While the U.S. as a whole does not have a sovereign wealth fund, several of its states do. These funds, however, are nowhere near as big as the international ones listed above. The largest in the U.S. is the Alaska Permanent Fund Corporation, established in the early 1980s, which has roughly $67 billion in assets.

How much money does the sovereign wealth fund have? ›

Sovereign wealth funds (SWFs) have over $11.5 trillion in assets under management as of February 2023. Most of these 176 funds are sponsored by non-Western countries and their growth has made SWFs important international investors, particularly in private equity funding.

What is the significance of sovereign wealth funds? ›

Many nations use sovereign wealth funds as a way to accrue profit for the benefit of the nation's economy and its citizens. The primary functions of a sovereign wealth fund are to stabilize the country's economy through diversification and to generate wealth for future generations.

Who benefits from sovereign wealth funds? ›

A sovereign wealth fund is a state-owned investment fund comprised of money generated by the government, often derived from a country's surplus reserves. SWFs provide a benefit for a country's economy and its citizens.

Do sovereign wealth funds pay taxes? ›

SWFs generally enjoy favorable tax treatment in the U.S., but this treatment is subject to specific limitations; SWFs typically require separate LPA provisions or side-letter protection to ensure that their favorable tax treatment is not thwarted by the activities of the funds in which they invest. US Tax Exemption.

Which country has the best sovereign wealth fund? ›

Norway is home to the biggest sovereign wealth fund globally, valued at nearly $1.4 trillion.

Who is the owner of the sovereign wealth fund? ›

A sovereign wealth fund is owned by the general government, which includes both central government and sub-national governments.

Which US states have a sovereign wealth fund? ›

  • Alabama Trust Fund. ...
  • Alaska Permanent Fund Corporation. ...
  • Alberta Investment Management Corporation. ...
  • Colorado Public School Fund Investment Board. ...
  • Heritage and Stabilization Fund. ...
  • Idaho Endowment Fund Investment Board. ...
  • Kahnawake Sovereign Wealth Fund. ...
  • Little Red River Cree Nation Sovereign Wealth Fund.
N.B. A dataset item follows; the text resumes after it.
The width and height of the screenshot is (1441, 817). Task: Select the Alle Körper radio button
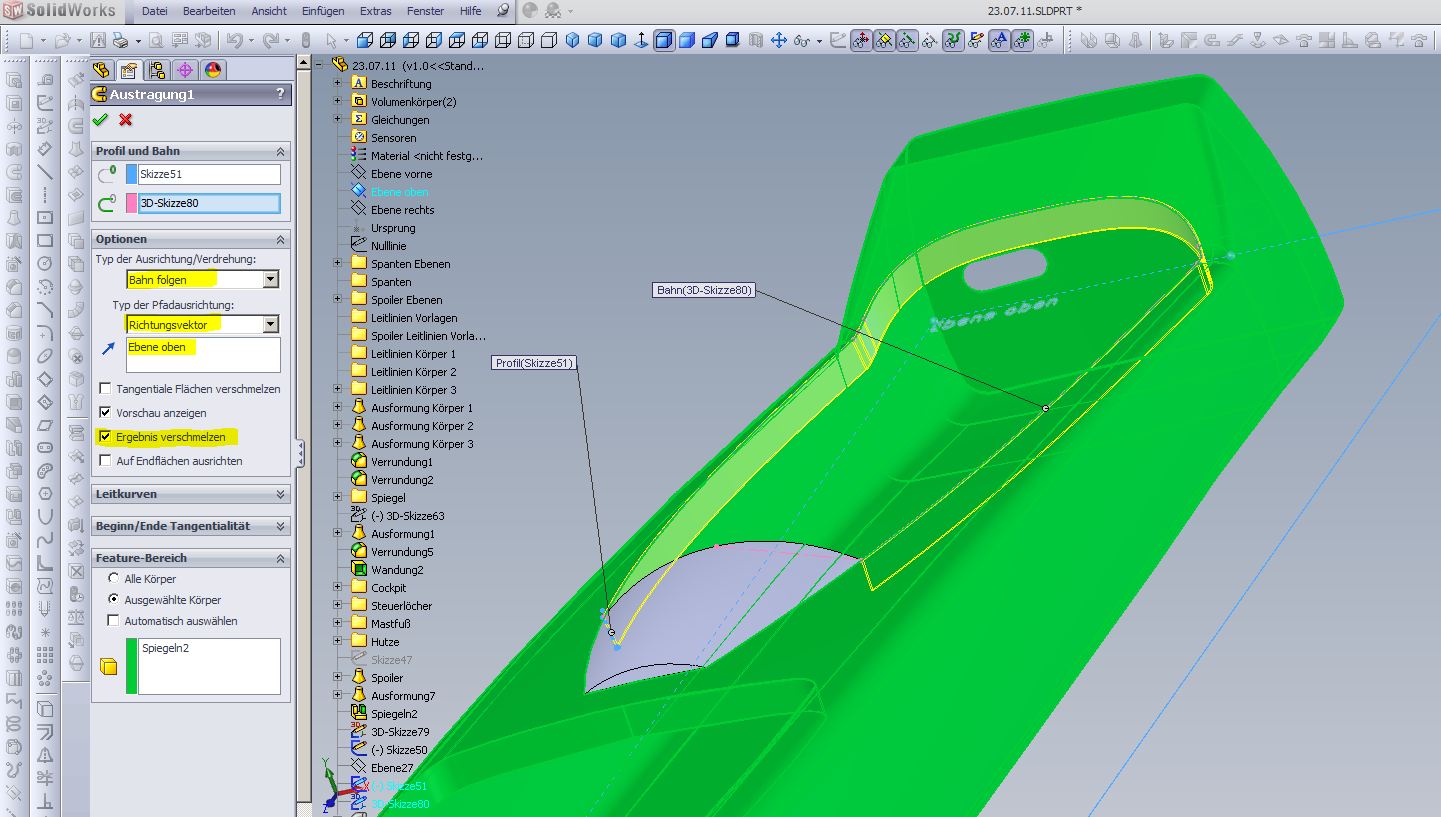pos(113,579)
What is a sovereign wealth fund in simple terms? ›

A sovereign wealth fund (SWF), or sovereign investment fund is a state-owned investment fund that invests in real and financial assets such as stocks, bonds, real estate, precious metals, or in alternative investments such as private equity fund or hedge funds. Sovereign wealth funds invest globally.

What is the difference between a pension fund and a sovereign wealth fund? ›

The most crucial and obvious difference between them though, is that PPFs have an explicit stream of pension liabilities, and SWFs do not. Together, we refer to both groups as State-Owned Investors (SOIs), Sovereign Investors, or Sovereign Funds.
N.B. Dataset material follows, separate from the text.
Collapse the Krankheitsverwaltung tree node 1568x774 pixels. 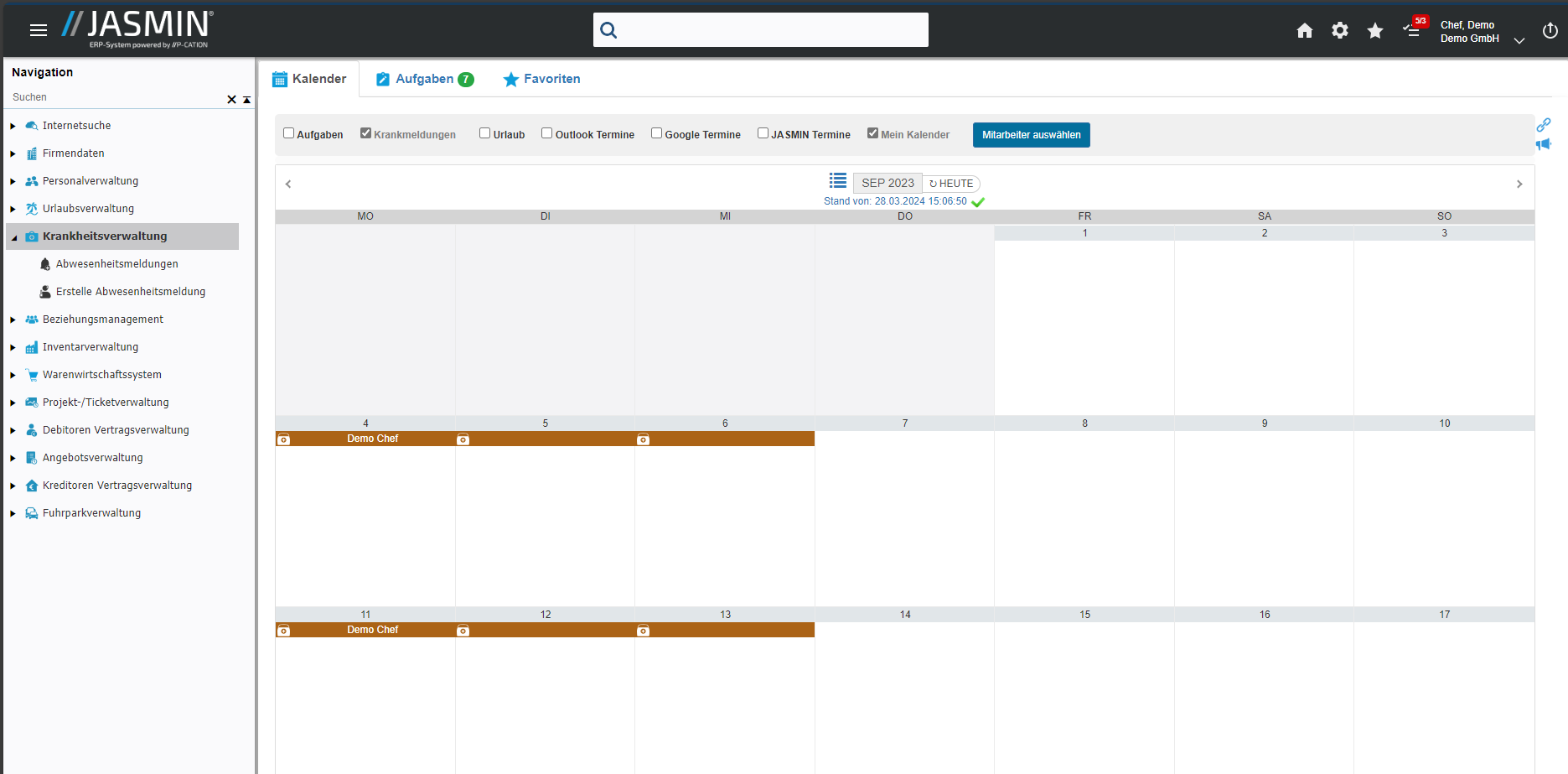[13, 237]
How to get into sovereign wealth funds? ›

Most SWFs do not recruit undergraduates, with some exceptions, such as GIC and Temasek (if you fit their profile). So, your best option in most cases is to gain traditional investment banking or private equity experience and use that to move in.

What are the risks of sovereign bonds? ›

Sovereign bonds issued by countries with low ratings are experiencing economic troubles, political instability, or both. That makes them more likely to default on their debts. Sovereign bonds issued by countries with high ratings are more stable and have a low risk of default.
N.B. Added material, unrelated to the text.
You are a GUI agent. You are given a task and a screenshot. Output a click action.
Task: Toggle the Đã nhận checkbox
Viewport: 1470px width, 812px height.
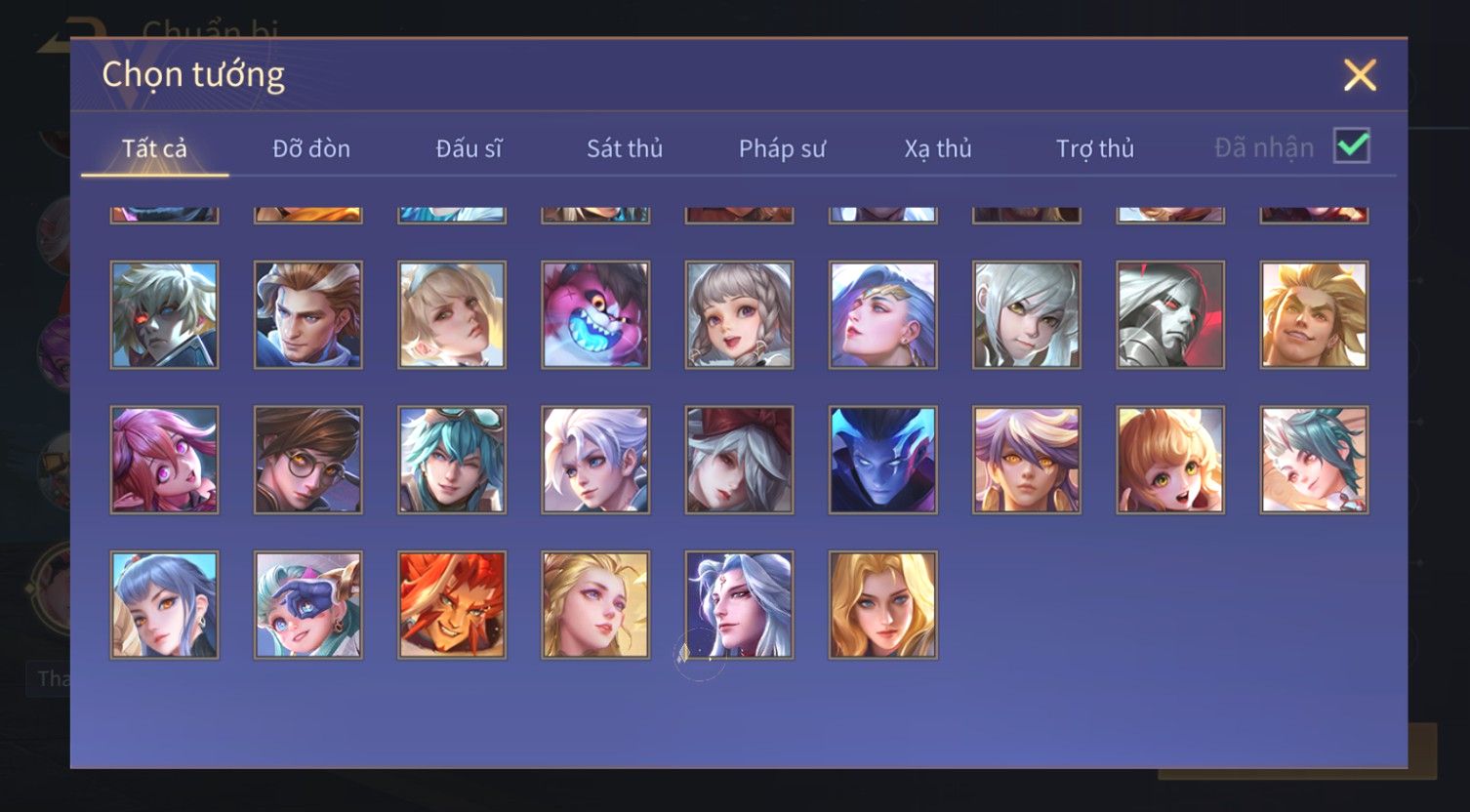[1352, 146]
What are the cons of stable value funds? ›

However, there is a danger if a portfolio is weighted too heavily in lower-yielding investments such as stable value funds. The investor risks being squeezed by inflation down the road. A retirement income that seems sufficient initially can gradually become inadequate as the years pass and inflation mounts.

Is the sovereign debt safe? ›

A sovereign bond is a debt security issued by a national government to raise money. It can be a safe investment or a risky one depending on the financial health of the issuer.